**GIVEN INFORMATION:**
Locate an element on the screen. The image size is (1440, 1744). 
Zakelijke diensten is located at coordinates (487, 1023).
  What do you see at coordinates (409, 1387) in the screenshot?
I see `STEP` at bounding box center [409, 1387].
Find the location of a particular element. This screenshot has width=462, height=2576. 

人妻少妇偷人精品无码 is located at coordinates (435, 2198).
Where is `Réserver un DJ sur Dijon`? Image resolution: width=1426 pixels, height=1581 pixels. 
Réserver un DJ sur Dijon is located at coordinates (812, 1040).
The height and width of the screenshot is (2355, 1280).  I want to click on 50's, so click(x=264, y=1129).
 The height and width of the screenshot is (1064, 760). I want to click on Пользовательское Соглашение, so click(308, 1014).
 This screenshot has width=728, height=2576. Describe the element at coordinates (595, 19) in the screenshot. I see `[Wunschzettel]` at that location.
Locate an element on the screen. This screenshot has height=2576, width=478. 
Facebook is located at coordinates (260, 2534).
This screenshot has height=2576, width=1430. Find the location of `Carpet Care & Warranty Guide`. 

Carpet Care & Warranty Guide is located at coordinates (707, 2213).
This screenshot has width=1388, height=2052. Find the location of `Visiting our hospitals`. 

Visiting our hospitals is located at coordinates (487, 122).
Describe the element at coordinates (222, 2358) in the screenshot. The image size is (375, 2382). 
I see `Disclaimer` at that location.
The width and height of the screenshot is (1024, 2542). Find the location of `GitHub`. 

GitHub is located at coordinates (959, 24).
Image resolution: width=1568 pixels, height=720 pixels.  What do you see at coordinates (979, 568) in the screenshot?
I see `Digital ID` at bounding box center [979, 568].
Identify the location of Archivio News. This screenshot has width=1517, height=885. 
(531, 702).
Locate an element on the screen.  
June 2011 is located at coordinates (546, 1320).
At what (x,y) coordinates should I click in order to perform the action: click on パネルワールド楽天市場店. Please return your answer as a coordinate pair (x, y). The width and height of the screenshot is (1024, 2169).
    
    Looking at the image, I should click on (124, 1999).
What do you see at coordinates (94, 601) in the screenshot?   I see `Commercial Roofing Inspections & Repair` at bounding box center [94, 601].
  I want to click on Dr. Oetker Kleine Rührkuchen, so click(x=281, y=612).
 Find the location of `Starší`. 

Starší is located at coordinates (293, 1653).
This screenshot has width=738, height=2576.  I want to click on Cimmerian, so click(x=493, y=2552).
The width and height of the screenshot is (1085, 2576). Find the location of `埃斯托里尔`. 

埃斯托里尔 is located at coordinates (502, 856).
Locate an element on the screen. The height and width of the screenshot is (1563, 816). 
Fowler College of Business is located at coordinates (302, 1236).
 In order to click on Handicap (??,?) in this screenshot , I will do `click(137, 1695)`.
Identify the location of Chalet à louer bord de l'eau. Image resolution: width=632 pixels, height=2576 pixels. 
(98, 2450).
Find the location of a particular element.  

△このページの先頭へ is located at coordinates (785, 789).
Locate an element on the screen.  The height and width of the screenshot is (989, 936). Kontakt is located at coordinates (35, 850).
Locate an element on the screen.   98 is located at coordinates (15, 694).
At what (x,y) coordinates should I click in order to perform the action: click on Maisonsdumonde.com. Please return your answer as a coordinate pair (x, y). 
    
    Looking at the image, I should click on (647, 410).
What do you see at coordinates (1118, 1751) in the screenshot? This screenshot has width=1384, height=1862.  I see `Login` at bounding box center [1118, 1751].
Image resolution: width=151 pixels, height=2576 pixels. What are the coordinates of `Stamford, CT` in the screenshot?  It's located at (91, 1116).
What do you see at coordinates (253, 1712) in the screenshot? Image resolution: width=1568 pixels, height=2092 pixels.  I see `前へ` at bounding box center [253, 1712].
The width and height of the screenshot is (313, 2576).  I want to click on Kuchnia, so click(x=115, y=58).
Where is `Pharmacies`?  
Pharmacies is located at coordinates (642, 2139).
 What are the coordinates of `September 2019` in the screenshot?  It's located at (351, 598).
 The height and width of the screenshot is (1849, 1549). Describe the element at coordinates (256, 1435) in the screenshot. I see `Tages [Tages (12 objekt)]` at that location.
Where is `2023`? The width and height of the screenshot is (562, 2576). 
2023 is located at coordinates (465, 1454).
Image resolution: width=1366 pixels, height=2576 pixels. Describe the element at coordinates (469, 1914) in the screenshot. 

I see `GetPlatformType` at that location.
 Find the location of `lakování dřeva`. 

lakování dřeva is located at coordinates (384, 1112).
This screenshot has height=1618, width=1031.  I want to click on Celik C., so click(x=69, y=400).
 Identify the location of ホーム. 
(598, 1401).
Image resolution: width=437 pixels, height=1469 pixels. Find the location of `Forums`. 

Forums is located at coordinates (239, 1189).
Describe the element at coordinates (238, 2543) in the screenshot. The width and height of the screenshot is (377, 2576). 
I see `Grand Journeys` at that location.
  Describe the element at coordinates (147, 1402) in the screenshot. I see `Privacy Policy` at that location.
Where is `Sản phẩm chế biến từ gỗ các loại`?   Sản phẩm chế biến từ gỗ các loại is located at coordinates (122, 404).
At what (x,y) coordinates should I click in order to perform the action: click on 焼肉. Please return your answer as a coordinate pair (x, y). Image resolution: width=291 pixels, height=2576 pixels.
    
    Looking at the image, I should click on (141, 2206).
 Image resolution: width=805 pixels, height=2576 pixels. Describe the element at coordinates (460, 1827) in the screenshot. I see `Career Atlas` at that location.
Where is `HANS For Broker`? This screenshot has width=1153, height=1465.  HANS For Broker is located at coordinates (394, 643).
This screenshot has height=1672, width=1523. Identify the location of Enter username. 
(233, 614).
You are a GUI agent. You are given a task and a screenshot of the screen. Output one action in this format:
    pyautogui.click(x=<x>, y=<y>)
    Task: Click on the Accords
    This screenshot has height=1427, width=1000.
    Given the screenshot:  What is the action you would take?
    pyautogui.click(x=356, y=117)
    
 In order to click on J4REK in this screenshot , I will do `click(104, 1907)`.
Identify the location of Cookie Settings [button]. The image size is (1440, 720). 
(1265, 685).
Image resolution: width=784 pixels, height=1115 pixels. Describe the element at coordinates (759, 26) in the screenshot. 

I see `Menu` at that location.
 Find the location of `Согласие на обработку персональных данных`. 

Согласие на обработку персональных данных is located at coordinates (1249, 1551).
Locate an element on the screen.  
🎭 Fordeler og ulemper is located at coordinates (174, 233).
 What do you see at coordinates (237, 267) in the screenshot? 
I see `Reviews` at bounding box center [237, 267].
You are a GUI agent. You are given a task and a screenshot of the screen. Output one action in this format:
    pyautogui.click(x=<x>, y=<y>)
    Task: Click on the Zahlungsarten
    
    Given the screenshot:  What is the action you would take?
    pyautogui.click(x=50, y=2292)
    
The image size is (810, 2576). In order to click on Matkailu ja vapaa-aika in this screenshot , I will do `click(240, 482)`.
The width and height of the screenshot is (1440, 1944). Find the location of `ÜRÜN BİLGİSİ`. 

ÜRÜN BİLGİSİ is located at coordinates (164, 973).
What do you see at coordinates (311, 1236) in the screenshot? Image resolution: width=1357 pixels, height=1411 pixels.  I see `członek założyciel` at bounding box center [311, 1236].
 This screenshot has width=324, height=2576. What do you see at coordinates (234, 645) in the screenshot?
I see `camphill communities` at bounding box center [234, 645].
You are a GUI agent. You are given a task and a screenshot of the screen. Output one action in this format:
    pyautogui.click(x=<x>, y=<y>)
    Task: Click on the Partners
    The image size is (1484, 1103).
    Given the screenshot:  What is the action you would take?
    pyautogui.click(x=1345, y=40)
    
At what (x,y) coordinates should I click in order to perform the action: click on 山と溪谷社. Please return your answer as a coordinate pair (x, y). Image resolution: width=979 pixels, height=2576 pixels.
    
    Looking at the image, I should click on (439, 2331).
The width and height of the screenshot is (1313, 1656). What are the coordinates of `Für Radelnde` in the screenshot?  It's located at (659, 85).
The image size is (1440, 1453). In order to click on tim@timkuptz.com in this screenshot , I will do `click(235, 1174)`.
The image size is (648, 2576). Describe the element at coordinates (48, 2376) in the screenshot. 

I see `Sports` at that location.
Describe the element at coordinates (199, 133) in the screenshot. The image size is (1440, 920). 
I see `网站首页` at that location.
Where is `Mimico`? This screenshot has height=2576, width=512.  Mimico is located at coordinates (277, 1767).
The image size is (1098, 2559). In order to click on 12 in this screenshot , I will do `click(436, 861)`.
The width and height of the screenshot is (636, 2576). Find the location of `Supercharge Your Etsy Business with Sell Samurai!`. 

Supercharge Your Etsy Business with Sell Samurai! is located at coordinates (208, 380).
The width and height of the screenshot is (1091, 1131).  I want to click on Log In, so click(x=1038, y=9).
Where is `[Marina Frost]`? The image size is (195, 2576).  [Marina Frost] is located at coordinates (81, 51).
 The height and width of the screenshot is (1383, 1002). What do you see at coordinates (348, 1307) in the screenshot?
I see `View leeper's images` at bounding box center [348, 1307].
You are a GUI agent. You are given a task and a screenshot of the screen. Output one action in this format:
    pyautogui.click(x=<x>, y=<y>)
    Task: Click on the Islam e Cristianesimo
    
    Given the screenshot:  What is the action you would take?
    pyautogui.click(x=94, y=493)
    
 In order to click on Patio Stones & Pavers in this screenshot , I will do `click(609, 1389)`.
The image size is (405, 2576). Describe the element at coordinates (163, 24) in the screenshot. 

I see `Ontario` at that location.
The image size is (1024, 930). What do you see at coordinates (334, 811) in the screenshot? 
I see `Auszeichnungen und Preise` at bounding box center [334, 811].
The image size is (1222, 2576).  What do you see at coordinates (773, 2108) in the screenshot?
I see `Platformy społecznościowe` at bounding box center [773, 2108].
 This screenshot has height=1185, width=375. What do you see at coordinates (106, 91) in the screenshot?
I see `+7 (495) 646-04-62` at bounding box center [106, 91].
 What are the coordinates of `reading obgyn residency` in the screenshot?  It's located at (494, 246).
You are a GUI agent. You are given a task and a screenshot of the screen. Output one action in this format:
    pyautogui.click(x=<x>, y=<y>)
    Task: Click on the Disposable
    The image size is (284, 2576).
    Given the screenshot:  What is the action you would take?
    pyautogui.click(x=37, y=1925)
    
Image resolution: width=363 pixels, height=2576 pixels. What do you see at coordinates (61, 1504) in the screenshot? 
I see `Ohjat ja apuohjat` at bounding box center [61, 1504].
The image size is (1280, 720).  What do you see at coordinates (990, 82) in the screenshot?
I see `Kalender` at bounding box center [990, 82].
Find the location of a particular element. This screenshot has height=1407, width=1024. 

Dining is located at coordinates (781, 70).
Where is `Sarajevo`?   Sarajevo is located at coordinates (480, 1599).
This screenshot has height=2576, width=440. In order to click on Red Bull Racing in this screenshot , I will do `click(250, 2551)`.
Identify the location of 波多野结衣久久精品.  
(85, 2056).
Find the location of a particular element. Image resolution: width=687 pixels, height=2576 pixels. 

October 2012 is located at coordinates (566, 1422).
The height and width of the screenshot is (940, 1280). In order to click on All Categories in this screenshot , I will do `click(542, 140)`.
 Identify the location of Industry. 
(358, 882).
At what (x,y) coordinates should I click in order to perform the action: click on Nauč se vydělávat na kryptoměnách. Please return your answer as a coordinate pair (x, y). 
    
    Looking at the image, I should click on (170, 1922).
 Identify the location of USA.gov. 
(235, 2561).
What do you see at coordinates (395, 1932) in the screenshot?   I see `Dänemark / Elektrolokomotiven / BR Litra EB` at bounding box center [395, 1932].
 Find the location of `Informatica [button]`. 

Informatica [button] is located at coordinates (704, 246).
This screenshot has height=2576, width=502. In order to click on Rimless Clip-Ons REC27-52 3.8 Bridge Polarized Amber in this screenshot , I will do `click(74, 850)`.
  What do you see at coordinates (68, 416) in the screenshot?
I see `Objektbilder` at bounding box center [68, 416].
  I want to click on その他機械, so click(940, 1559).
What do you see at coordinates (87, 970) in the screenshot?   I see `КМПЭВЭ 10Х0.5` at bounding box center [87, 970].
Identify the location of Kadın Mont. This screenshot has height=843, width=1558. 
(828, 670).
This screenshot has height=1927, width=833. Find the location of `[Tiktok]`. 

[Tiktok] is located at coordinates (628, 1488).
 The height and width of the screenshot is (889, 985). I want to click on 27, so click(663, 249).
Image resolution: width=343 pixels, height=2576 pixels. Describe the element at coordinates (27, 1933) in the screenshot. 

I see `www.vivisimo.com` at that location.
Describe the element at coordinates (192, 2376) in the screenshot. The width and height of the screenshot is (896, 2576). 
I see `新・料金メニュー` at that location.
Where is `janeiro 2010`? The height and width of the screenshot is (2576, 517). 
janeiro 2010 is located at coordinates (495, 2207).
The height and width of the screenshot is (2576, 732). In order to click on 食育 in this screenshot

**INSTRUCTIONS FOR THE TASK:**
Reproduce the items above word for word, beginning with their first line and stopping after the line that contains "GitHub is located at coordinates (959, 24).".

**EXPECTED ANSWER:**
Locate an element on the screen. The image size is (1440, 1744). 
Zakelijke diensten is located at coordinates (487, 1023).
  What do you see at coordinates (409, 1387) in the screenshot?
I see `STEP` at bounding box center [409, 1387].
Find the location of a particular element. This screenshot has width=462, height=2576. 

人妻少妇偷人精品无码 is located at coordinates (435, 2198).
Where is `Réserver un DJ sur Dijon`? Image resolution: width=1426 pixels, height=1581 pixels. 
Réserver un DJ sur Dijon is located at coordinates (812, 1040).
The height and width of the screenshot is (2355, 1280).  I want to click on 50's, so click(x=264, y=1129).
 The height and width of the screenshot is (1064, 760). I want to click on Пользовательское Соглашение, so click(308, 1014).
 This screenshot has width=728, height=2576. Describe the element at coordinates (595, 19) in the screenshot. I see `[Wunschzettel]` at that location.
Locate an element on the screen. This screenshot has height=2576, width=478. 
Facebook is located at coordinates (260, 2534).
This screenshot has height=2576, width=1430. Find the location of `Carpet Care & Warranty Guide`. 

Carpet Care & Warranty Guide is located at coordinates (707, 2213).
This screenshot has width=1388, height=2052. Find the location of `Visiting our hospitals`. 

Visiting our hospitals is located at coordinates (487, 122).
Describe the element at coordinates (222, 2358) in the screenshot. The image size is (375, 2382). 
I see `Disclaimer` at that location.
The width and height of the screenshot is (1024, 2542). Find the location of `GitHub`. 

GitHub is located at coordinates (959, 24).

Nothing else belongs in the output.